RooDataHist and variable bins

Hi @khsmith, and thanks for bringing this up!

I know the documentation is confusing, but fortunately things are not so complicated in the end. You just have to keep in mind three things:

  1. When plotting a TH1, the bin content is not divided by bin volume
  2. When plotting a RooDataHist, the bin content is divided by bin volume to plot the corresponding probability density
  3. When importing a TH1 to RooDataHist with RooFit::Import, you can specify that the TH1 content should already be interpreted as a probability density.

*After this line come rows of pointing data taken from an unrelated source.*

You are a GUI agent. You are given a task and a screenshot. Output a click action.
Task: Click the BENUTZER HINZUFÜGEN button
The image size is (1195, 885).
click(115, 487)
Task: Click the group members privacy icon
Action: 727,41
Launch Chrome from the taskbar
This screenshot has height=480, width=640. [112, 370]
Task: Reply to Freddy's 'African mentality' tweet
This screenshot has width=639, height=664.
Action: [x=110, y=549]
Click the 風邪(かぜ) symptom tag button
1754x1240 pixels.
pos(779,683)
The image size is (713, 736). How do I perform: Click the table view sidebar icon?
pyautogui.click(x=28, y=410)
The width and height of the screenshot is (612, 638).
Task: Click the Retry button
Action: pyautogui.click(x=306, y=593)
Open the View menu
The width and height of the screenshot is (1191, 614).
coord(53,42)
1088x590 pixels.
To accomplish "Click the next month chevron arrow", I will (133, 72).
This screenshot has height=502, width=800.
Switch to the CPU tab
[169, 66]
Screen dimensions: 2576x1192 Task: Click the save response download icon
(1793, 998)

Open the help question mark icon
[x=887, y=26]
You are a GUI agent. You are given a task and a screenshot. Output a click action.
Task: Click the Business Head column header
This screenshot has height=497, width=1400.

So you do everything right :smiley: Your histogram represents yields, not probability densities, so indeed using Import(...,false) is correct :+1:

There problem is that there is a bug in RooFit that the bin width correction is not done correctly when plotting with SumW2 errors! I have opened an issue to fix this, I hope to get this into the next release and maybe also a reduced version of this fix as a backport to existing ROOT releases:

Can you live with Poisson errors for now, or do we need to find a workaround until the fix is merged?

Cheers,
Jonas

PS: here is example where I do it correctly, with a little cross check: after fitting, I generate a toy dataset from the fit model and plot it together with the original data (yellow vs. black dots). If things are correct, the datasets will be statistically compatible. If you use DataError(RooAbsData::SumW2), this will break until the fix is merged.

std::vector<double> makeBinEdges() {
  std::vector<double> binEdges;
  for (std::size_t i = 0; i < 10; ++i) {
    binEdges.push_back(1 - ((1 - 0.25) / 10) * (10 - i));
  }
  for (std::size_t i = 0; i < 11; ++i) {
    binEdges.push_back(3.5 - ((3.5 - 1.0) / 10) * (10 - i));
  }
  return binEdges;
}

TH1D* createHisto(std::vector<double> const& binEdges) {
  auto histo = new TH1D{"histo",
                        "histo",
                        static_cast<int>(binEdges.size() - 1),
                        binEdges.data()};
  for (std::size_t i = 0; i < 1000; ++i) {
    histo->Fill(gRandom->Gaus(2.0, 1.0));
  }
  for (std::size_t i = 0; i < 1000; ++i) {
    histo->Fill(gRandom->Gaus(0.75, 0.15));
  }
  return histo;
}

using namespace RooFit;

// Create the histogram with non-uniform bins
std::vector<double> binEdges = makeBinEdges();
TH1D* histo = createHisto(binEdges);

// Create the model
RooRealVar x{"x", "x", 1.0, binEdges[0], binEdges.back()};
RooRealVar sigMean{
    "sigMean", "sigMean", 0.75, binEdges[0], binEdges.back()};
RooRealVar sigSigma{"sigSigma", "sigSigma", 0.15, 0.01, 10.0};
RooRealVar bkgMean{
    "bkgMean", "bkgMean", 0.75, binEdges[0], binEdges.back()};
RooRealVar bkgSigma{"bkgSigma", "bkgSigma", 0.15, 0.01, 10.0};

RooRealVar frac{"frac", "frac", 0.5, 0.0, 1.0};

RooGaussian sigGaus{"sigGaus", "sigGaus", x, sigMean, sigSigma};
RooGaussian bkgGaus{"bkgGaus", "bkgGaus", x, bkgMean, bkgSigma};

RooAddPdf model{"model", "model", {sigGaus, bkgGaus}, {frac}};

// Import the histogram to a RooDataHist, where we don't interpred the
// histogram content as densities.
auto* dataHist =
    new RooDataHist("dataHist", "dataHist", x, Import(*histo, false));

//Do the fit
RooFitResult* fitRes = model.fitTo(*dataHist, Save(), PrintLevel(-1));

// Generate a toy dataset from the fitted model to compare, veifying that
// the fit to the non-uniform binned dataset was corret.
auto* dataHistToy = model.generate(x, dataHist->sumEntries());

//Plot the full result
TCanvas c{"c", "c"};
RooPlot* frame = x.frame();
dataHist->plotOn(frame, MarkerColor(kBlack));
dataHistToy->plotOn(frame, MarkerColor(kYellow));
model.plotOn(frame, Components("bkgGaus"), LineColor(kRed));
model.plotOn(frame, Components("sigGaus"), LineColor(kGreen));
model.plotOn(frame, LineColor(kBlue));
frame->Draw();
c.SaveAs("plot.png")